• [DATA SUPPLIED]:
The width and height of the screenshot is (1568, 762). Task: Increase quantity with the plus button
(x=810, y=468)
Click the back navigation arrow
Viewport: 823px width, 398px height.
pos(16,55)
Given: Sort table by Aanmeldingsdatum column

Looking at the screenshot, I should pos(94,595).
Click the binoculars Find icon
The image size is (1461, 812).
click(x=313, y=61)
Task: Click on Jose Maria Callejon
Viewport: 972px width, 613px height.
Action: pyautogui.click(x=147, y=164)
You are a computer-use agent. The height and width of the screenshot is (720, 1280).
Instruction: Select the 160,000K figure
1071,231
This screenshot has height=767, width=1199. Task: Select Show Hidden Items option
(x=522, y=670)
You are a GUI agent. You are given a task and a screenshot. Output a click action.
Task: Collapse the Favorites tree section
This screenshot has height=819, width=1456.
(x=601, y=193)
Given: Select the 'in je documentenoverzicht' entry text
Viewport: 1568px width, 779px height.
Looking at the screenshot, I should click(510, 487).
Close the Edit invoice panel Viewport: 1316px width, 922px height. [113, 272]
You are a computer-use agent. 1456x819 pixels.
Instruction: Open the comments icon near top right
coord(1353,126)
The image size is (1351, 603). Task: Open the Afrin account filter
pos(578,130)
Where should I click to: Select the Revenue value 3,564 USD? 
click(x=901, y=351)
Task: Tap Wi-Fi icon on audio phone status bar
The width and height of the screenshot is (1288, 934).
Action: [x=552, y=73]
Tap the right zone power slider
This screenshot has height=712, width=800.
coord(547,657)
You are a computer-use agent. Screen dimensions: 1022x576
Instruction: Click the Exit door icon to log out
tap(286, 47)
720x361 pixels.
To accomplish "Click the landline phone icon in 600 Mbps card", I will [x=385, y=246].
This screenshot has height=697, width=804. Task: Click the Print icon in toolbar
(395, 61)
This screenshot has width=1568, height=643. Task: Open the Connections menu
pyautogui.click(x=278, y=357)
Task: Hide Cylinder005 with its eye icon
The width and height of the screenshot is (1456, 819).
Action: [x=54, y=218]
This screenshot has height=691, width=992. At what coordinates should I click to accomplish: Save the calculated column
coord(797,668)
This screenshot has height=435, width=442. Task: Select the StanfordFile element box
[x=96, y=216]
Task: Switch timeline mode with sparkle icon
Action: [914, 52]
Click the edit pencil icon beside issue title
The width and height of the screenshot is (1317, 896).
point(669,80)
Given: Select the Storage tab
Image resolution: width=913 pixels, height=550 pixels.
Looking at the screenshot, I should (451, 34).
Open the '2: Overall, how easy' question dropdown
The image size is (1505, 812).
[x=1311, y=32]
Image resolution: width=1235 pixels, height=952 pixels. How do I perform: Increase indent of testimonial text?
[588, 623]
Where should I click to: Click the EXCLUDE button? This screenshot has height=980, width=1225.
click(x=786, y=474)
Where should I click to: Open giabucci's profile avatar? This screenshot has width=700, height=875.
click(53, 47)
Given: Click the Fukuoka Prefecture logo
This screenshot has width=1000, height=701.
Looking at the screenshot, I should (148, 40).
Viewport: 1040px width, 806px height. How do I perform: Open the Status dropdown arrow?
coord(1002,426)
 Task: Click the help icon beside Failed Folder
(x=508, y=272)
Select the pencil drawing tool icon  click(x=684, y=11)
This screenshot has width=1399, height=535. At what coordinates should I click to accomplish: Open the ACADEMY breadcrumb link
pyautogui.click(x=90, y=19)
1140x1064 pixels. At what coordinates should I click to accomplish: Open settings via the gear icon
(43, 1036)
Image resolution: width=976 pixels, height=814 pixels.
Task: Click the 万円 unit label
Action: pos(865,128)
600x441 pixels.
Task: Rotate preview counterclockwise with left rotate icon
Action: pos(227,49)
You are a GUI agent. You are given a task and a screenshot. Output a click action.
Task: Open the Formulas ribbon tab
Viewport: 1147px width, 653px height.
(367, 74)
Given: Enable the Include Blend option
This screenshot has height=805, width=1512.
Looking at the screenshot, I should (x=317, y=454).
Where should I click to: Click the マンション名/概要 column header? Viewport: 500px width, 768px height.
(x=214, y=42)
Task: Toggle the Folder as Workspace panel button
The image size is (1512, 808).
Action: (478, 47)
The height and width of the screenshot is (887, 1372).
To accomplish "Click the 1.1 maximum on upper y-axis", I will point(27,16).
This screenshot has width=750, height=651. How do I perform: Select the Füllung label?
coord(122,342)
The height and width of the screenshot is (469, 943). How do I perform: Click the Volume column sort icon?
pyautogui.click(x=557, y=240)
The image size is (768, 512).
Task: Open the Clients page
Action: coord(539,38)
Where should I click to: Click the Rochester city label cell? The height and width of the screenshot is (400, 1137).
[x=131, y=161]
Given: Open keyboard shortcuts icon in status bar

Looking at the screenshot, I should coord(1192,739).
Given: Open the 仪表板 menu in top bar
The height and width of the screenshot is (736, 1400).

• [WHAT IS REQUIRED]:
Locate every line in the items above that contains the word "menu", and copy each such line in full.

• [CORRECT OUTPUT]:
This screenshot has width=1568, height=643. Task: Open the Connections menu
Given: Open the 仪表板 menu in top bar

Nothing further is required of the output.